Someone was mentioning earlier that in their relationship, the baseline is that the consent is a given and I think this is the starting point in most LT relationship.

Which then makes me think
1- there has been no sign of 'non consent'. Her reaction could easily have been taken as a 'can't be bothered to make any effort' type of attitude. In the context of having less ex and the OP not been as keen, her DH could easily have gone down the route 'well ok then. I'll do all the work'.

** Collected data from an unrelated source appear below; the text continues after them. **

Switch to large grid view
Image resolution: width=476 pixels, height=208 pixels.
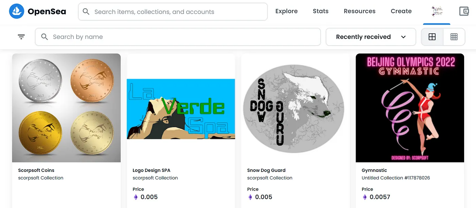point(432,37)
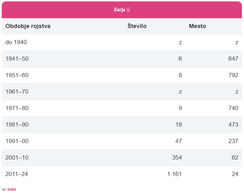
Task: Select the Število column header
Action: point(137,26)
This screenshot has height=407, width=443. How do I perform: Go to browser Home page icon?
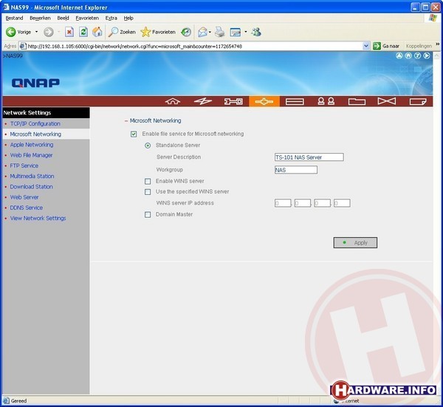[97, 32]
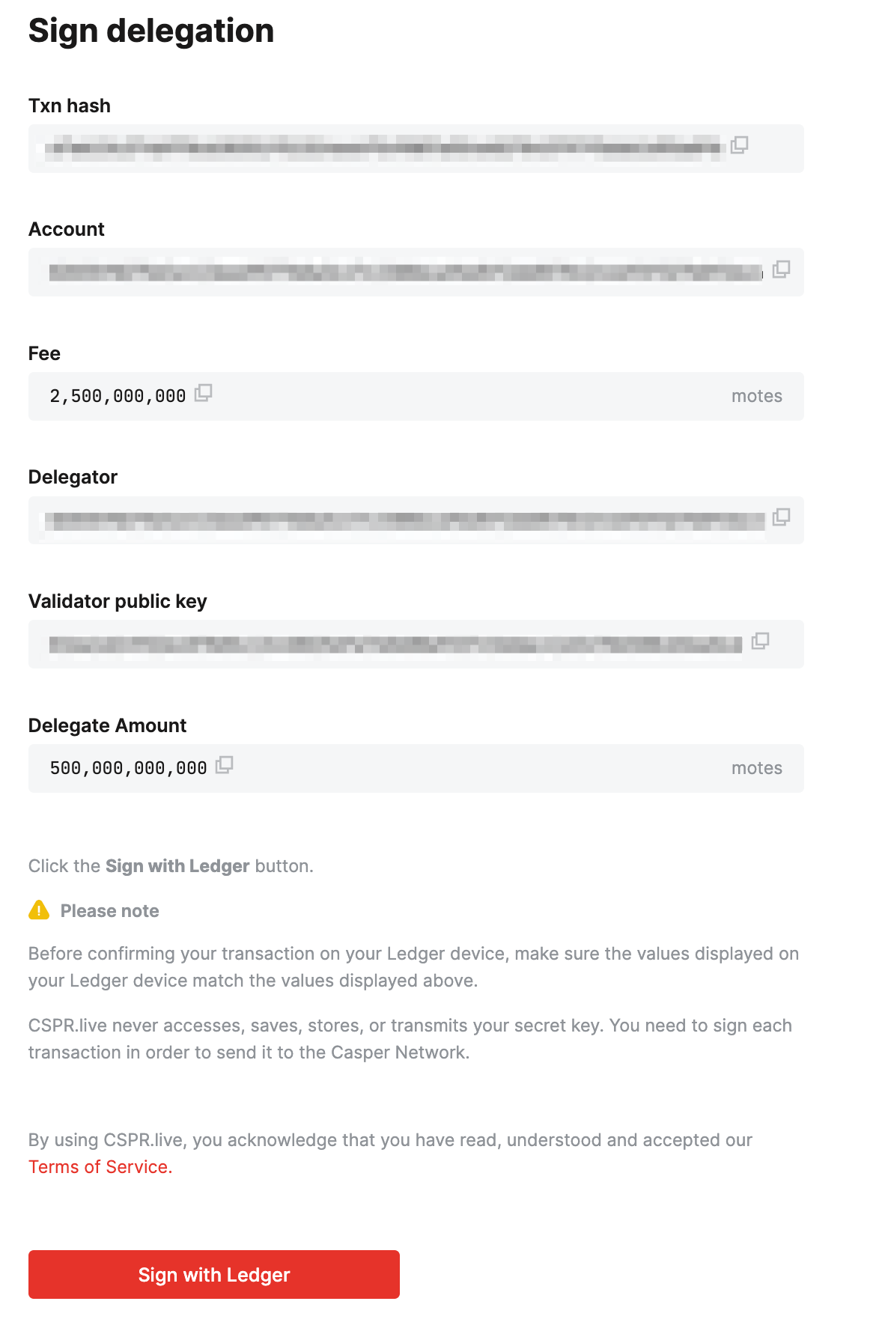Click the motes unit in Delegate Amount field
Screen dimensions: 891x1331
click(x=756, y=768)
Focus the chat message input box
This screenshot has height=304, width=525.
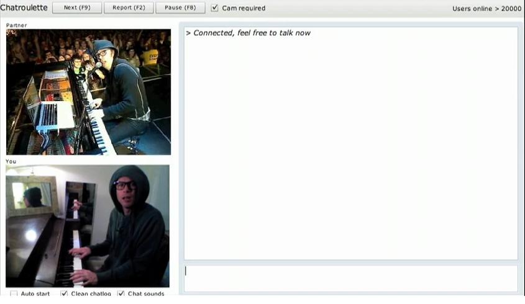pyautogui.click(x=351, y=279)
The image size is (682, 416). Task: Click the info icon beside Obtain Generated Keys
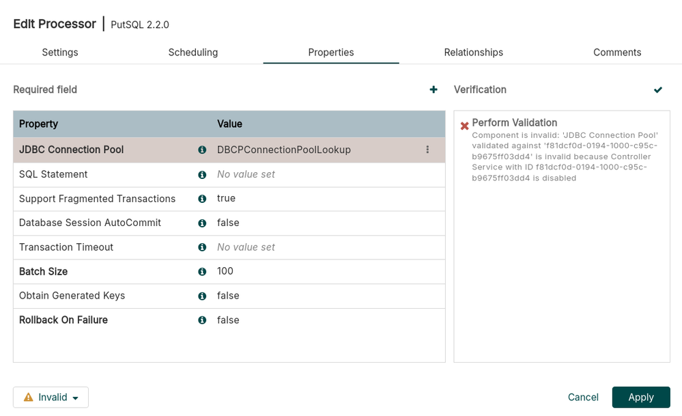202,296
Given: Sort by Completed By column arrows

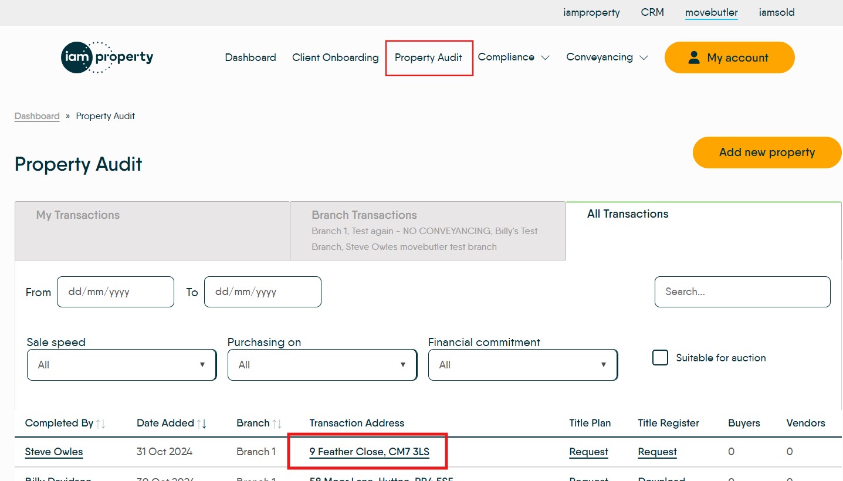Looking at the screenshot, I should coord(100,424).
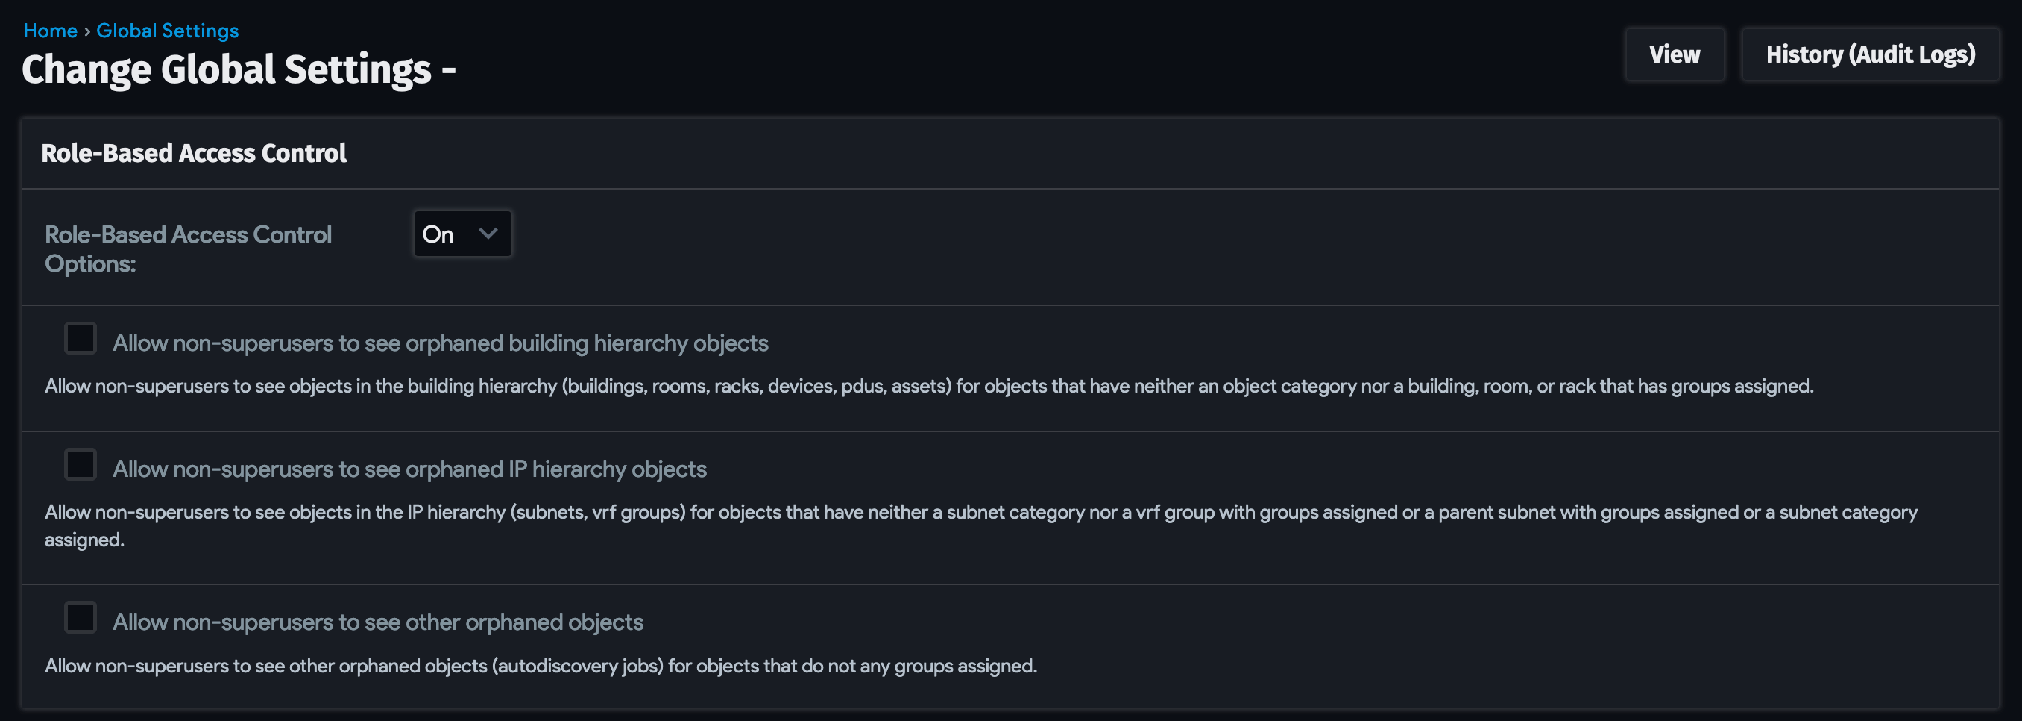Click the Role-Based Access Control section header
Viewport: 2022px width, 721px height.
(193, 153)
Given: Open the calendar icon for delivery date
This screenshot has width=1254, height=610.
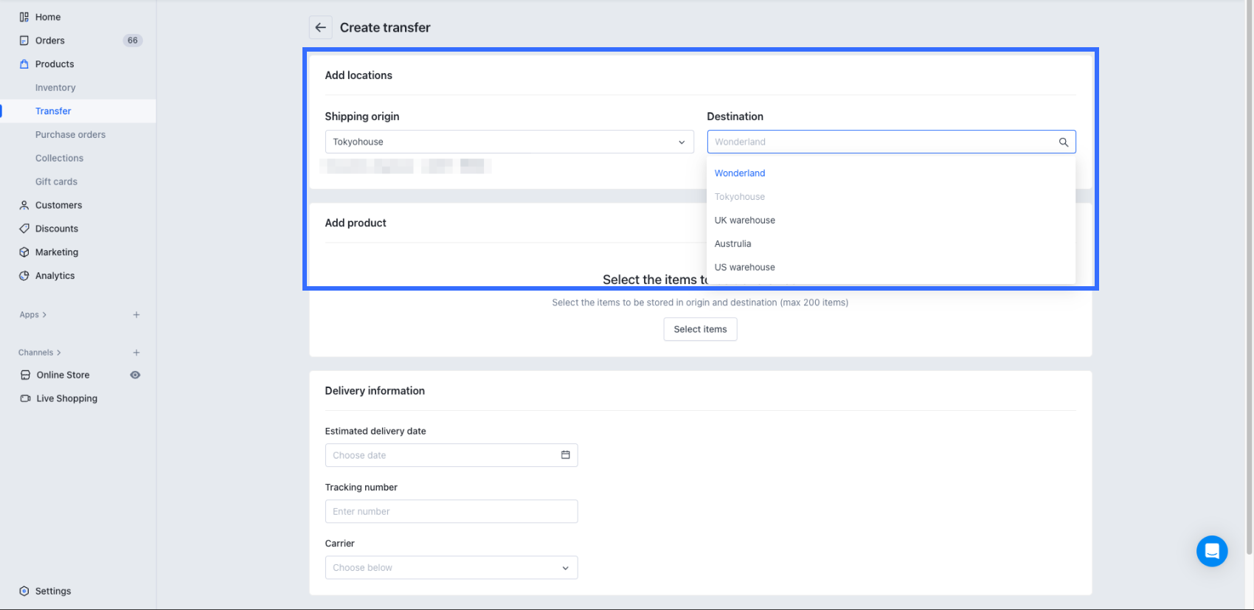Looking at the screenshot, I should click(x=565, y=455).
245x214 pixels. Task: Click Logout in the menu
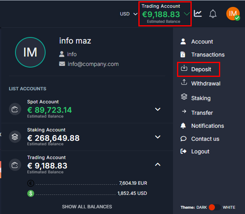pos(200,151)
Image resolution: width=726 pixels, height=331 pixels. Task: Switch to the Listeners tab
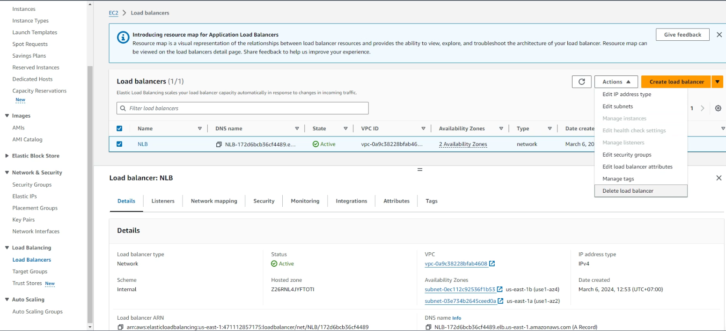(x=163, y=201)
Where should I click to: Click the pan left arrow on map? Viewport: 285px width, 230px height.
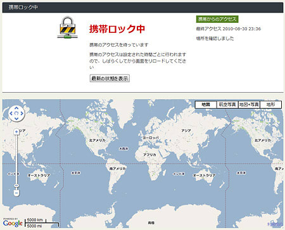pyautogui.click(x=11, y=113)
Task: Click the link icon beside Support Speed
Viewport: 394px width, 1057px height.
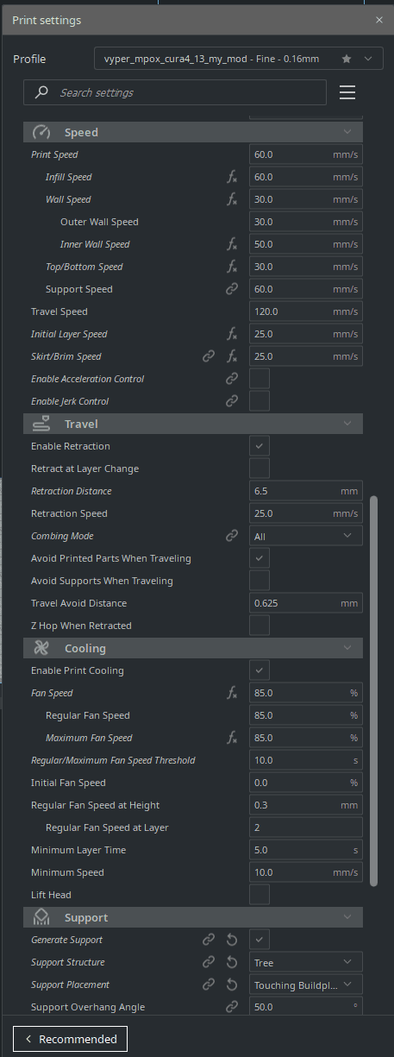Action: [x=231, y=289]

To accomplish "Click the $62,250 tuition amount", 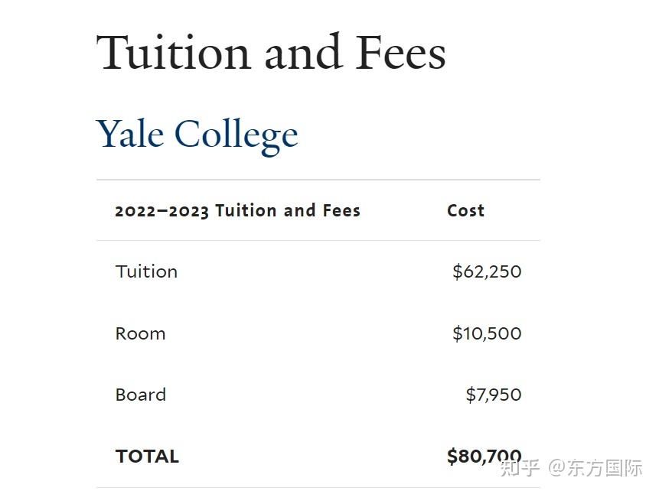I will tap(487, 271).
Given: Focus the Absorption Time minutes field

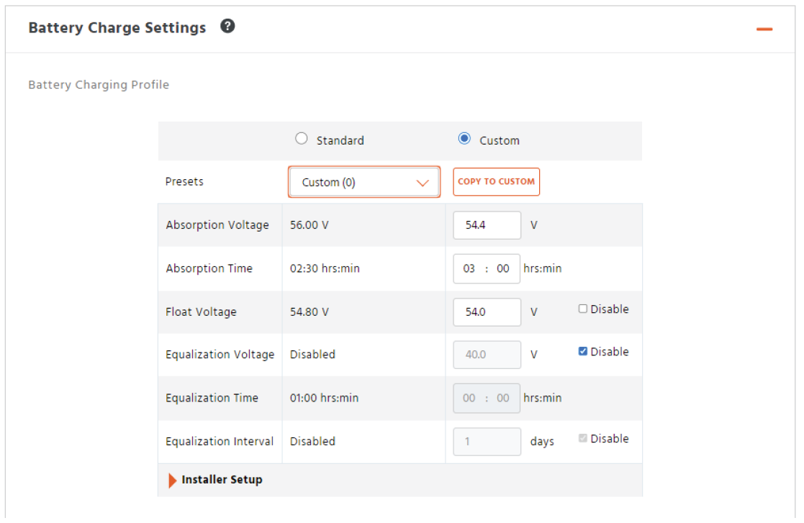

2- Somehow, her DP didn't read her signs very well. It can be because either he is really crap at it or because similar but not quite the same signs were given before and meant a different thing.

I have to say I can relate to the feelings of 'being used' which is never nice. But also to the ones that says it wasn't a rape ie I was fully aware that I let it happened and in that respect that was consentual. I agreed to have sex but to not really participate iyswim.
The OP is fully entitled to feel as she did at the time. These are her feelings.
She also has talked to her DH, which means better communication and no reason to see something like this happening again.
Her DH is clearly mortified.

Whatelse should happen now? Her leaving her DH for rape?

freesiasaresweet · 24/07/2015 20:24

The onus is on both partners not just the man. She wasn't asleep , her DH whom she has a loving relationship with wants to have sex and she lets him. The problem?

amalficoastplease · 24/07/2015 20:27

There is no problem, only that this couple don't seem to understand each other.

LovethenameDaphne · 24/07/2015 20:29

Finally some posts that apply a bit of common sense to the situation.

cailindana · 24/07/2015 20:30

Daphne do you think that a man has a total right to use his partner's body unless she directly tells him not to?

TheDowagerCuntess · 24/07/2015 20:32

Daphne - do you have sex with inert, unresponsive partners?

LovethenameDaphne · 24/07/2015 20:34

No of course not because that would include having sex with someone who is asleep which is clearly completely different.

Manic3mum · 24/07/2015 20:35

This might sound weird - but DH always asks first. always. and we have been together 10years. It's just a matter of respect surely?

ponymaroney · 24/07/2015 20:36

If you're in bed with your DP getting amorous and he/she tries a position that you don't like , if you don't stop him or indicate you don't like it I think that they would take it that you liked it so therefore not protesting is consenting if you are of able mind and body and in a loving relationship.

ponymaroney · 24/07/2015 20:38

Personally I find asking " is this alright?" a bit Alan Partridge and a passion killer...just saying. Aha!

BathtimeFunkster · 24/07/2015 20:38

As it is so often, the gap between common sense and good sense is very wide when it comes to rape.

feta - why are you comparing my rape to the OP's rape? The circumstances are entirely different. That is just weird.

I am wondering what consent means within a stable, good, long-term relationship.

It certainly doesn't mean lying there entirely unresponsive and hoping he will stop because you don't want sex.

It's hard to think of a less grey area.

You really have to be invested in women staying in relationships with their rapists to be writing that off as a "miscommunication".

And again the claims that he is mortified - he is blaming her for raising the fact that he had sex with her when she didn't want to!

If it had been a genuine case of him imagining that an unresponsive partner was in fact up for sex, surely his concern now would be for her and not his own wounded feelings?

He doesn't sound remotely sorry to me. Just pissed off to be called out on it.

amalficoastplease · 24/07/2015 20:39

haha pony

fetafeta · 24/07/2015 20:41

bathtime you brought up your experience!